Wishing Paul a happy move and hope to see you up and running soon.

My hesitant Hamilton 505 Nautilus and a dormant for 15 years spaceview may need your ministrations in the new year.

Thanks,

Ben


----------



## mel (Dec 6, 2006)

Yes agreed, we can't have Paul having problems with his motions - I mean movements - - :whistling:

Good Luck Paul, call us when you've had the Fish and Chips?


----------



## PC-Magician (Apr 29, 2013)

Is their another thread to this?


----------



## Who. Me? (Jan 12, 2007)

Good luck with the move Paul. Going far or staying local?


----------



## SBryantgb (Jul 2, 2015)

PC-Magician said:


> Is their another thread to this?


 it moved as well


----------



## Silver Hawk (Dec 2, 2003)

Who. Me? said:


> Good luck with the move Paul. Going far or staying local?


 I'm back...just...after a very stressful 4 weeks due to last minute hitches before exchange of contracts, getting our daughter settled as she did not want to come with us, and a sustained effort to downsize which involved eBay, local auction houses, freecycle and the local recycling centre.

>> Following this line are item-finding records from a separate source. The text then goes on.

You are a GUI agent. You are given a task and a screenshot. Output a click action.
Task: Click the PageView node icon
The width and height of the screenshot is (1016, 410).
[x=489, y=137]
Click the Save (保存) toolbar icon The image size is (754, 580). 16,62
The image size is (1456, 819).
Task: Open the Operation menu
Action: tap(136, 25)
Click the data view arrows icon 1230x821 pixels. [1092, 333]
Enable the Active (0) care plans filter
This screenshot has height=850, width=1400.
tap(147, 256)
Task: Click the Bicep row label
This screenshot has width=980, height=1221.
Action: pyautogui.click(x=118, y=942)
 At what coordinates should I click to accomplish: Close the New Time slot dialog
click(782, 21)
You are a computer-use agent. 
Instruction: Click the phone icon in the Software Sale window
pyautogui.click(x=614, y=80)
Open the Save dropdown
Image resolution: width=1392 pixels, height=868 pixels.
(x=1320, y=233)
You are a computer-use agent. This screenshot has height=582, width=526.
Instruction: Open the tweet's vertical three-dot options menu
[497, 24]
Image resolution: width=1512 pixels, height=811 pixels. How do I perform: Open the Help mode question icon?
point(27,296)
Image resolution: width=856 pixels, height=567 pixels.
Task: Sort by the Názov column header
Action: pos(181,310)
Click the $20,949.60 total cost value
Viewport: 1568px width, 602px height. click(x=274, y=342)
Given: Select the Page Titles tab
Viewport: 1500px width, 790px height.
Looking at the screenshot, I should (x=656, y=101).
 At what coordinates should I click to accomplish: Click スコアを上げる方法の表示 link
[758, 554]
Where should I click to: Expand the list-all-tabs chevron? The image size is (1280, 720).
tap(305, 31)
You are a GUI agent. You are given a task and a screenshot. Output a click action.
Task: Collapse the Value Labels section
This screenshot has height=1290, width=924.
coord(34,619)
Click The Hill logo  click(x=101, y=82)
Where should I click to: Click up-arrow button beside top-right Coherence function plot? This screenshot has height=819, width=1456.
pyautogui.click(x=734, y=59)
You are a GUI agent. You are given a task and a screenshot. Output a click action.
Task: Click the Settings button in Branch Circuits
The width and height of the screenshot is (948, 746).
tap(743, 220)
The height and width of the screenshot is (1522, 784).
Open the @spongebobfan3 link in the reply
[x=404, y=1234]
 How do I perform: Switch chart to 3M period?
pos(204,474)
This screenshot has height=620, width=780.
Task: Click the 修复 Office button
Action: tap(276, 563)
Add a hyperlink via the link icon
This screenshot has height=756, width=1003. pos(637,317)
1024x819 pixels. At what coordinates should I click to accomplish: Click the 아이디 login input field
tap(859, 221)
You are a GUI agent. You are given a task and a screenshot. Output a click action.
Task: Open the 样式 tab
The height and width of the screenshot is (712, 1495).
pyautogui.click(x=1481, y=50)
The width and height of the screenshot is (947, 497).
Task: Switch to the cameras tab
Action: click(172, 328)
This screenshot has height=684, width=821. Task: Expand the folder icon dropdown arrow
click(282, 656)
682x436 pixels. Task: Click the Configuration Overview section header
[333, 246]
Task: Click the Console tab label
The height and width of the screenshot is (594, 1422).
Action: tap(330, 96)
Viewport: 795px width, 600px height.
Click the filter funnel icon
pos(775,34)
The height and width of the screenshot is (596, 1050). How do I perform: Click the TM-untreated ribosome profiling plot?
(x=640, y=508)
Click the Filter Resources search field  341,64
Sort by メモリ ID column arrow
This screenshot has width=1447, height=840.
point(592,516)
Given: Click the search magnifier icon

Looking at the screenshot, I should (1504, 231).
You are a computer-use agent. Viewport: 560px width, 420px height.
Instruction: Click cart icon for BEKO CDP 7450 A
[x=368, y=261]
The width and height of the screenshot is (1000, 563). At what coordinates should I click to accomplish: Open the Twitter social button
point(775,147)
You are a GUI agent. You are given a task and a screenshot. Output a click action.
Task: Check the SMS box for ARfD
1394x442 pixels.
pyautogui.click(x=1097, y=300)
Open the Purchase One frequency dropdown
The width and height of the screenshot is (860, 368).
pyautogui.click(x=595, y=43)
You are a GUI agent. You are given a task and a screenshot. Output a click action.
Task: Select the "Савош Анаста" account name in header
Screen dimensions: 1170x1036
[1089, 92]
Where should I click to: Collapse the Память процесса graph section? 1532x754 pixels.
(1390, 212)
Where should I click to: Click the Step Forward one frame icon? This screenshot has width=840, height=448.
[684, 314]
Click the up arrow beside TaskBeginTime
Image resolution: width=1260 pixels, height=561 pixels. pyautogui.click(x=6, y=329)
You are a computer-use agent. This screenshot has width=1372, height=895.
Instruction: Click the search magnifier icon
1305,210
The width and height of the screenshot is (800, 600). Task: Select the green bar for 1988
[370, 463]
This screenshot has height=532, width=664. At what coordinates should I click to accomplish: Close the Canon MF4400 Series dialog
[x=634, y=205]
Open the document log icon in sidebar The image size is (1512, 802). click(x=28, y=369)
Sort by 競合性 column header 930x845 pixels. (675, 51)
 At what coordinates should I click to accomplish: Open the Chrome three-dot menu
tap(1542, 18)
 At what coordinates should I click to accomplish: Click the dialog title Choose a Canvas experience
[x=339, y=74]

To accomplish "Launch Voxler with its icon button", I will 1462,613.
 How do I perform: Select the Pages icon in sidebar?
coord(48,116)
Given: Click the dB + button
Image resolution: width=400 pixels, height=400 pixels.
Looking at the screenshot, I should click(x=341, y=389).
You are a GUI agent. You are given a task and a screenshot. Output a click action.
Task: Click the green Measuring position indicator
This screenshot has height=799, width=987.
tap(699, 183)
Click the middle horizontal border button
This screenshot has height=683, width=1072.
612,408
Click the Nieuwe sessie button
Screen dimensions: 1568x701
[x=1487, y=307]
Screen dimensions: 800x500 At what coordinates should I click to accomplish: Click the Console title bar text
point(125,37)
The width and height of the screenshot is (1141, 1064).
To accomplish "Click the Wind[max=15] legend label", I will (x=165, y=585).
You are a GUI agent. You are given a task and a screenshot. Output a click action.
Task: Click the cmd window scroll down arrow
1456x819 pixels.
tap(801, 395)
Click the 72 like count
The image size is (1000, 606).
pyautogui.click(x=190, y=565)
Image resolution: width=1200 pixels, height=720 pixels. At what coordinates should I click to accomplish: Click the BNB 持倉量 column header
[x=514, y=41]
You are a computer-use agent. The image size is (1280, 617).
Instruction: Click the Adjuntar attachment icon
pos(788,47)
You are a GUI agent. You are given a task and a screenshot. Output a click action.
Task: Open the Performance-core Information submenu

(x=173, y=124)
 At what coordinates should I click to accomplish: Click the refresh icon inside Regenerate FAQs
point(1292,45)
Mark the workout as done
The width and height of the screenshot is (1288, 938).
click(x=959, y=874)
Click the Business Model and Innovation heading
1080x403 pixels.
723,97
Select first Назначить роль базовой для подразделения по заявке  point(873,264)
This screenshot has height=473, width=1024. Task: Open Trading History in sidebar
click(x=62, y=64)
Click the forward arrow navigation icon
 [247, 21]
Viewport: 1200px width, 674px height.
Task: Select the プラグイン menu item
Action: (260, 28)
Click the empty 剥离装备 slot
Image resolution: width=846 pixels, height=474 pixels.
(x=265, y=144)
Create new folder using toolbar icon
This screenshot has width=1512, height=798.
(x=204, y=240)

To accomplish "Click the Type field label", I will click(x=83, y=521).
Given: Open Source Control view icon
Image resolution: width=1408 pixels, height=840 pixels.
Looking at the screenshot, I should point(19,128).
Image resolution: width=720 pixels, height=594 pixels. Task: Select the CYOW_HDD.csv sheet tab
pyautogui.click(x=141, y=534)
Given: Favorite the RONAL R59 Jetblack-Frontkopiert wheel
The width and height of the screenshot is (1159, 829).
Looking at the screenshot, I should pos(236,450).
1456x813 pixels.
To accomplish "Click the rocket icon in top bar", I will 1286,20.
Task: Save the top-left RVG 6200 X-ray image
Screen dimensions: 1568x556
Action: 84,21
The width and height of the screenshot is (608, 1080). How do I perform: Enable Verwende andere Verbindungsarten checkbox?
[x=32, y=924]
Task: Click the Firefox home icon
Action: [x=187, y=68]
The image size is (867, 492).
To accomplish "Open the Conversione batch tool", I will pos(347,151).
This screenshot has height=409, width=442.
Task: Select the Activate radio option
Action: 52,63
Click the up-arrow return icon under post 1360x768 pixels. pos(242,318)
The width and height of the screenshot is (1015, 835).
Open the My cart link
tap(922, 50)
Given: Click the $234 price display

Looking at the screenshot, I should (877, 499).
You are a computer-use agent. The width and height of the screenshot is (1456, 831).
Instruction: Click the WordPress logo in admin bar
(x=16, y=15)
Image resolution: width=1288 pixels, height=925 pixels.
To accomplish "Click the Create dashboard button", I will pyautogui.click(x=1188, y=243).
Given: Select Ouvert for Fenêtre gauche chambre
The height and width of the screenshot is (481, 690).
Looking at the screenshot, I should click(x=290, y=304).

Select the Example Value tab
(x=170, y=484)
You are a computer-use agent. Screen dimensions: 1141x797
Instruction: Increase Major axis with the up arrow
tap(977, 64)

We've moved to Dorset..after spending the last 30 years in Sussex, so quite an upheaval for me. Plus this is only Phase One of our "Escape to the Country" as we've have to move into a rental property as we had not found our ideal house and were in danger of loosing our buyers. Still, it's a very nice rental as I hope you will agree; its part of Stinsford House, nr Dorchester. And while we're here (4-8 months), we'll treat it as one long holiday!


----------



## hughlle (Aug 23, 2015)

Now that's my kind of property. Shame it's only a rental.


----------



## Who. Me? (Jan 12, 2007)

Wow, all change. Looks really nice and that's a lovely part of the country. Well placed for house hunting too. Hope you get settled soon.

This gives me a perfect excuse to give to my Mum as to why I still haven't asked you about repairing to her Accutron. (She only left it with me in September :biggrin: )

When do you think you'll be up and running again?

Cheers

Andy


----------